- _Assignment_
Transcribe exactly the line that contains "Käsityökalut (73, 1178)" and every line below it in the listing, through the last, and no other lines.

- _Data supplied_
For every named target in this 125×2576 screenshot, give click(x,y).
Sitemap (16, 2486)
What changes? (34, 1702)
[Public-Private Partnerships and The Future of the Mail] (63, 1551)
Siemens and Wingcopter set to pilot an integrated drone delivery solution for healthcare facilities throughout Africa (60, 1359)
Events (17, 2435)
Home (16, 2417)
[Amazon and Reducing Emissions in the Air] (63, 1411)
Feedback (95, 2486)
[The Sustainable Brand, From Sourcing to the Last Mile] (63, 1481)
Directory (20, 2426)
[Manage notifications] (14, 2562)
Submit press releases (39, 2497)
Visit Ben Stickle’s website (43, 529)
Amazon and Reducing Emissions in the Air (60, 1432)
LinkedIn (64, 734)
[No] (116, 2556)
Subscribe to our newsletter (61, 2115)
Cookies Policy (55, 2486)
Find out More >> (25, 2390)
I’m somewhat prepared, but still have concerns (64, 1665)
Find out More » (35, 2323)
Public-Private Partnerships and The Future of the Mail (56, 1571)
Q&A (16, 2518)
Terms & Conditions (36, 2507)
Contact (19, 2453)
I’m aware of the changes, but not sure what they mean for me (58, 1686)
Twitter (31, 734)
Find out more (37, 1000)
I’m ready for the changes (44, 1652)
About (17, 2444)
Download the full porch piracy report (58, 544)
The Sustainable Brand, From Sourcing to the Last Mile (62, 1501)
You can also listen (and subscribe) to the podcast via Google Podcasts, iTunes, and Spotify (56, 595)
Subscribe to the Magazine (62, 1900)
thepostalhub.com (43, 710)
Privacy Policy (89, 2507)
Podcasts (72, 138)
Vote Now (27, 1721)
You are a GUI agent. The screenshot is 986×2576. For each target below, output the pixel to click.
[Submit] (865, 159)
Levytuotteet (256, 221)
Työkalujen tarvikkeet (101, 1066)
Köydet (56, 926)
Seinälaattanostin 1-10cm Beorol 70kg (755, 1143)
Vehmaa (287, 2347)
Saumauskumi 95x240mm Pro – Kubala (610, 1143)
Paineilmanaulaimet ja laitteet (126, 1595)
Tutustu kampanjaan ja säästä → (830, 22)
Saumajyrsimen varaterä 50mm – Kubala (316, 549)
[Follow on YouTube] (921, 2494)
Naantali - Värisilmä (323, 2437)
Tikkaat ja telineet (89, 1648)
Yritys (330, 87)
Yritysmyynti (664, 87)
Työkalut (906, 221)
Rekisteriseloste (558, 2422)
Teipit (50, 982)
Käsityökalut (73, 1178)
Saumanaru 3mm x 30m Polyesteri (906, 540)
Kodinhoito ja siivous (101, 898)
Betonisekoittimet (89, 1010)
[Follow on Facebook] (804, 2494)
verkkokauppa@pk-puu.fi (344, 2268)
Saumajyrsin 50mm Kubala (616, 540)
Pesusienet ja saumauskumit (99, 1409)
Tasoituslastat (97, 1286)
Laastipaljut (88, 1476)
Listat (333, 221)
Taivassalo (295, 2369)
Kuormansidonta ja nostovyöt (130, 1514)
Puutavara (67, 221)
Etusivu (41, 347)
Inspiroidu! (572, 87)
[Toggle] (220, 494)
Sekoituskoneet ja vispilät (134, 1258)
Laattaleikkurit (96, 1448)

- _Task result_
Käsityökalut (73, 1178)
Saumanaru 3mm x 30m Polyesteri (906, 540)
Kodinhoito ja siivous (101, 898)
Betonisekoittimet (89, 1010)
[Follow on Facebook] (804, 2494)
verkkokauppa@pk-puu.fi (344, 2268)
Saumajyrsin 50mm Kubala (616, 540)
Pesusienet ja saumauskumit (99, 1409)
Tasoituslastat (97, 1286)
Laastipaljut (88, 1476)
Listat (333, 221)
Taivassalo (295, 2369)
Kuormansidonta ja nostovyöt (130, 1514)
Puutavara (67, 221)
Etusivu (41, 347)
Inspiroidu! (572, 87)
[Toggle] (220, 494)
Sekoituskoneet ja vispilät (134, 1258)
Laattaleikkurit (96, 1448)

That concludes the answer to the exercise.